企業主導型保育事業。自社で作らなくても、共同利用で枠を確保できます

結論

企業主導型保育事業は、子ども・子育て拠出金を負担している企業が従業員のための保育施設を設置する場合に、整備費と運営費の助成を受けられる制度です。認可外保育施設でありながら認可施設並みの助成があり、保育料も認可保育所並みに設定できます。

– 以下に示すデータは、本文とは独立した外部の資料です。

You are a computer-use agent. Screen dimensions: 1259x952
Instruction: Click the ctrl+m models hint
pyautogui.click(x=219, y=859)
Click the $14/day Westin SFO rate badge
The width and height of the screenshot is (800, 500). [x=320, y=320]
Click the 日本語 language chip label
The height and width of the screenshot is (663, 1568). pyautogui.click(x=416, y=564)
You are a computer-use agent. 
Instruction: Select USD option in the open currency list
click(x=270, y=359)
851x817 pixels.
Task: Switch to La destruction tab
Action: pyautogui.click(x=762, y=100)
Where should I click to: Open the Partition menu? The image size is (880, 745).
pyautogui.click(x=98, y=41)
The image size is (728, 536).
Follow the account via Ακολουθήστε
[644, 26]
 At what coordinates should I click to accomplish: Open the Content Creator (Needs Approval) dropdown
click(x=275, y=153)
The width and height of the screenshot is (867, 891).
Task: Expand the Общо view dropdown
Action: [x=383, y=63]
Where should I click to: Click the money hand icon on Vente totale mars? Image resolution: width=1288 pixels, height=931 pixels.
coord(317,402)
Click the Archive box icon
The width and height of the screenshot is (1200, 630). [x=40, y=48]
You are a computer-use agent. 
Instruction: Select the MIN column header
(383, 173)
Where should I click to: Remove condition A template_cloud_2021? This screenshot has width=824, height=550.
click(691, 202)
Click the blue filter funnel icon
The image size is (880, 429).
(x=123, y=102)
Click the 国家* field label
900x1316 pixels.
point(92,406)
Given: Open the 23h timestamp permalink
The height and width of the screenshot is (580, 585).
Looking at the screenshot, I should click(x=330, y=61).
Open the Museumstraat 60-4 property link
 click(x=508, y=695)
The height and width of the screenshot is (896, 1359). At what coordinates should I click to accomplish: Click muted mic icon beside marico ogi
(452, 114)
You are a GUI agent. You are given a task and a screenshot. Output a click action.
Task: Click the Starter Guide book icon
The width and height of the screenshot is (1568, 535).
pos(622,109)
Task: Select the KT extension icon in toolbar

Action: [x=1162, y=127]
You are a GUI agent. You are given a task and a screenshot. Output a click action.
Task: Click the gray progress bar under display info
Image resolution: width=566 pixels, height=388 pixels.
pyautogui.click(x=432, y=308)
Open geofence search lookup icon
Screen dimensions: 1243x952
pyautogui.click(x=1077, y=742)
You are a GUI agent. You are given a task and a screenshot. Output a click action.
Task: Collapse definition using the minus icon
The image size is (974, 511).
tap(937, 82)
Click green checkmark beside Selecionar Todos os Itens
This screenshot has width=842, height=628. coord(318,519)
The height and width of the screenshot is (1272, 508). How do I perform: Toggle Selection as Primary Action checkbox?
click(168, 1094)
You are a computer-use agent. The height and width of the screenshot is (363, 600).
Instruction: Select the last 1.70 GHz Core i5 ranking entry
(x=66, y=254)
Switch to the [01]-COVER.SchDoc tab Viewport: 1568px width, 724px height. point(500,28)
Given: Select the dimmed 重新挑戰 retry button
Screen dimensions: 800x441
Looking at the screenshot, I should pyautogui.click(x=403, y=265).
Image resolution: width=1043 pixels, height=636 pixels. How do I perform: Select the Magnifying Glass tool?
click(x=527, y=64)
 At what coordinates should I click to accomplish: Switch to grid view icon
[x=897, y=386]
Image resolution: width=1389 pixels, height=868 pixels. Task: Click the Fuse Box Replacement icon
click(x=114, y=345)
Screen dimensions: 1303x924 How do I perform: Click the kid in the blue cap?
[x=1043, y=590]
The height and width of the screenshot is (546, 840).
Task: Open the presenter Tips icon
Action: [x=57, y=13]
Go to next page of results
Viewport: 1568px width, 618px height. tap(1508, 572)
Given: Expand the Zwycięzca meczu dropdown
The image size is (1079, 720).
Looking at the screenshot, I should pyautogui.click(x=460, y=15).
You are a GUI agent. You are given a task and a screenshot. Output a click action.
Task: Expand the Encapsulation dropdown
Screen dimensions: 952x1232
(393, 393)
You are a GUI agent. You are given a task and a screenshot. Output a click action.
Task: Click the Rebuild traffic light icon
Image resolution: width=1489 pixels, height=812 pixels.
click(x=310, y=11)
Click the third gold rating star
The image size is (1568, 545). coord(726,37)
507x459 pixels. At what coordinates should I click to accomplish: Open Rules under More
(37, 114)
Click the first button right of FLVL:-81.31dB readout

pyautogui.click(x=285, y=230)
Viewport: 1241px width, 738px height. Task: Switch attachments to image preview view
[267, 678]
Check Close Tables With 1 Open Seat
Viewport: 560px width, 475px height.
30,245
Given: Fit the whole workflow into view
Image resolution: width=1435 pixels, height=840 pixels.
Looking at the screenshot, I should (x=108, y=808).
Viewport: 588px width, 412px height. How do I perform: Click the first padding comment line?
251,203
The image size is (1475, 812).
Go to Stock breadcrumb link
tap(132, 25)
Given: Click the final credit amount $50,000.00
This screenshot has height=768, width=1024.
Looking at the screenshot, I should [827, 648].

従業員10人の会社が自前で保育所を作るのは現実的ではありません。しかしこの制度には複数企業による共同設置・共同利用という仕組みがあります。他社が設置した施設に「共同利用企業」として参加すれば、従業員枠を確保できます。小さな会社にとっての入口はここです。

制度の仕組み

企業主導型保育事業の概要(こども家庭庁・児童育成協会の公表内容)
項目内容
所管こども家庭庁(実施機関は児童育成協会)
対象事業主子ども・子育て拠出金を負担している事業主
施設の位置づけ認可外保育施設(届出が必要)
地域枠利用定員の50%以内で設定できる
共同利用複数企業による共同設置・共同利用が可能
助成整備費・運営費について認可施設並み

共同利用という選択肢

  1. 設置企業を探す…近隣に企業主導型保育施設があるかを確認します。児童育成協会のポータルサイトで助成決定一覧が公開されています
  2. 共同利用契約を結ぶ…設置企業と共同利用に関する契約を締結します。利用できる枠数、保育料の負担、期間などを取り決めます
  3. 従業員に周知する…利用できる制度として社内に案内します
  4. 従業員が直接申し込む…自治体を通さず、施設と利用者が直接契約する形です

助成の内容

検討するときの論点

この制度は「企業が保育所を作る制度」として紹介されることが多く、小規模事業者には縁がないと思われがちです。しかし共同利用という仕組みがあるため、設置せずに枠だけ確保する道があります。近隣に施設があるかどうかで実現可能性が決まるので、まずポータルサイトで所在地を確認するのが現実的な第一歩です。

よくある質問

Q従業員が少ない会社でも使えますか

使えます。子ども・子育て拠出金を負担していれば従業員数の要件はなく、複数企業による共同利用という仕組みもあるため、自社で設置しなくても従業員枠を確保できます。

Q地域枠はどのくらい設定できますか

利用定員の50%以内です。従業員の子ども以外を受け入れる枠として設定します。

Q助成はいくら出ますか

整備費は人口密度区分と定員区分による基準額から算出した基本単価と、対象工事費用の4分の3を比較して低いほうの額です。運営費は定員や年齢、開所時間に応じて認可施設並みに算定されます。

Q認可保育所と両方申し込めますか

できます。企業主導型は施設との直接契約で自治体の利用調整を経ないため、認可保育所の選考結果を待ちながら確保しておく使い方があります。

まとめ

この記事の要点

① 対象は子ども・子育て拠出金を負担している事業主。従業員数の要件はない。
複数企業による共同設置・共同利用が可能。小さな会社は共同利用から検討する。
地域枠は利用定員の50%以内。それ以外が従業員枠。
④ 助成は整備費(工事費の4分の3が上限)と運営費(認可施設並み)。共同利用企業には出ない。
自治体の利用調整を経ない直接契約。認可保育所との併願ができる。

この記事は2026年7月31日時点の法令・公開情報および当サイトで実測した料金に基づいています。制度・料金は変わることがあります。許認可・登記・税務の個別判断は、所管庁・専門家にご確認ください。本記事は論点の整理であり、法的助言ではありません。